→ **Tasks for this exercise**
**1)** Please answer these questions from the Michigan State at Notre Dame game preview:
(a) What was the final score when Central Michigan beat Michigan State last Saturday?
(b) How many total rushing yards did Notre Dame have in last year's loss to Michigan State?
(c) How many yards per carry is the Notre Dame defense giving up?
**2)** Extend the Michigan State at Notre Dame game preview from the point where it stops.

→ **Document passage**
Thursday, September 17, 2009

Michigan State (1-1) at Notre Dame (1-1)

Last Week / Last Year

Michigan State was stunned by Central Michigan in East Lansing last Saturday, 29-27. CMU QB Dan LeFevour, who is now the all time total offense leader in MAC football history (passing Marshall’s Byron Leftwitch), threw an 11-yard TD pass with 32 seconds left to bring the Chippewas to within one point of MSU, 27-26. Opting to go for the win on the road rather than force an OT, Central Michigan went for two and the conversion pass was complete, but the receiver was ruled out of bounds. Then it really gets really wild… Central Michigan recovered the ensuing onside kick but missed a potential game winning 47-yard FG attempt in the waning seconds, only to get a mulligan due to an offside call against Spartacus. A second potential game winner, from 42 yards out with 0:03 on the clock, split the uprights and sealed the upset for the Chips.

Notre Dame lost to Michigan State 23-7 in Spartan Stadium a year ago, in a game that saw the Irish rush for 16 total yards, miss 2 FGs, and cough the ball up 3 times in MSU territory.


Notre Dame Defense vs. Michigan State Offense


In IFP’s view, the biggest concern facing Notre Dame right now, beyond the wailing and gnashing of teeth about clock management that we all need to get over (IFP included), is that the young Irish defensive line is getting gashed against the run. The Irish are giving up 5.1 yards/carry which is way, WAY too many if preseason expectations are to be met. Charlie Weis hinted to the press this week that changes along the defensive front were looming for the MSU game, but he did not provide any details beyond that. In IFP’s view, John Ryan and Ethan Johnson have been the most productive ND defensive lineman in the two games so far from a group that, as a whole, really needs to step up. IFP is still waiting for defensive coordinator Jon Tenuta’s magic show to begin in earnest.

→ **Entries**
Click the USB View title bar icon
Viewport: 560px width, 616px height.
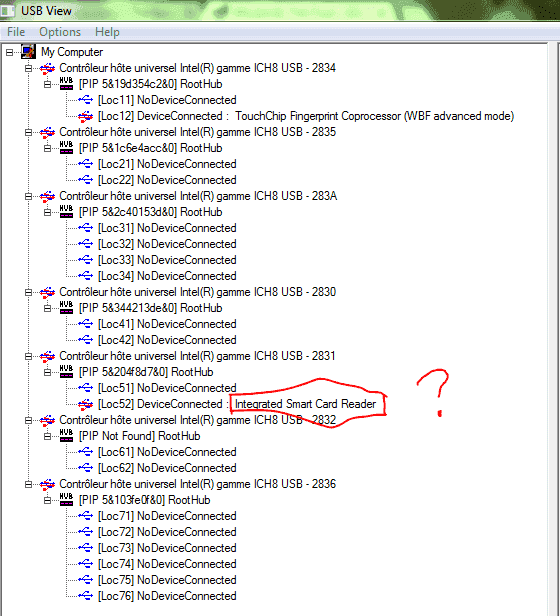[x=7, y=10]
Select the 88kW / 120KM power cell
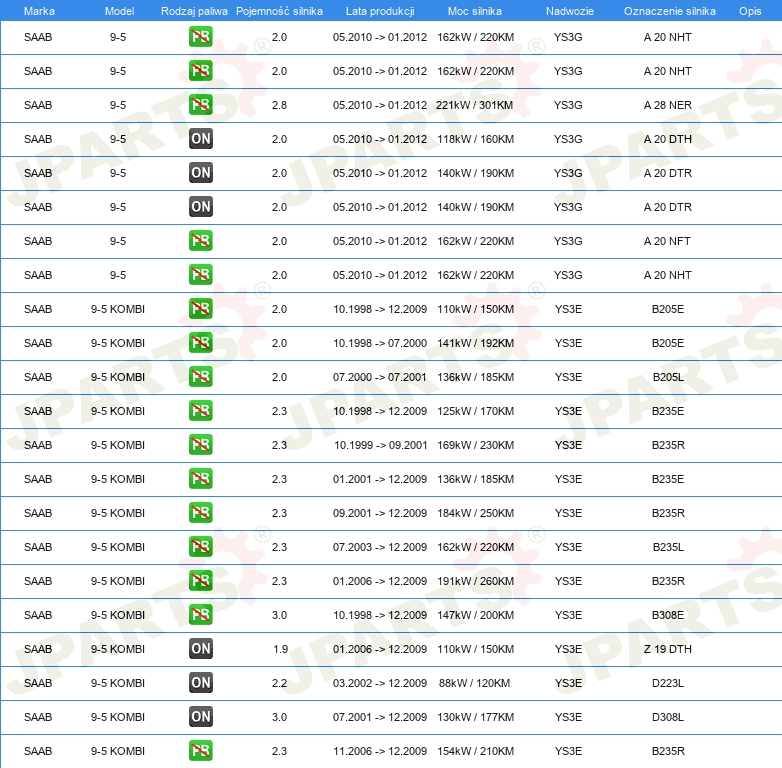 (x=474, y=683)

→ **Responses by task**
**1)**
(a) 29-27
(b) 16
(c) 5.1

**2)**
Kirk Cousins will start at QB for Michigan State and he has had a solid start to his 2009 season (6th in the USA in passing efficiency, 4-0 TD-INT ratio). Cousins fought off a strong challenge from Oklahoma transfer Keith Nichol to earn the starting QB nod and he continues to feel the heat from Nichol, whom many talking heads and Spartan faithful expected to see in the MSU lineup by now. Nichol has played in both MSU games this year, and has likewise played pretty well, although Cousins played the entire 2nd half against Central Michigan.

MSU has gone to more of a RB-by-committee approach in the absence of Irish-killer Javon Ringer who (thankfully) moved on to the NFL. Redshirt freshman Caulton Ray (5-9, 195) currently leads Michigan State in rushing (124 yards on 28 attempts, 4.4 yards/carry), but fellow freshman Larry Caper and Edwin Baker, two highly touted in-state Spartan recruits, have both made more than token appearances in the MSU backfield. State has not identified a Ringer-like bell cow from its crop of talented frosh RBs, at least not yet, and the two best MSU offensive linemen from a year ago likewise left to play on Sundays. State’s ground game will improve over the season but it isn’t overly intimidating right now and MSU Head Coach Mark Dantonio + the Spartan offensive staff may be forced to lean on Cousins’ arm and an experienced receiving corps more often on Saturday than their preferred smash-mouth tendencies would suggest.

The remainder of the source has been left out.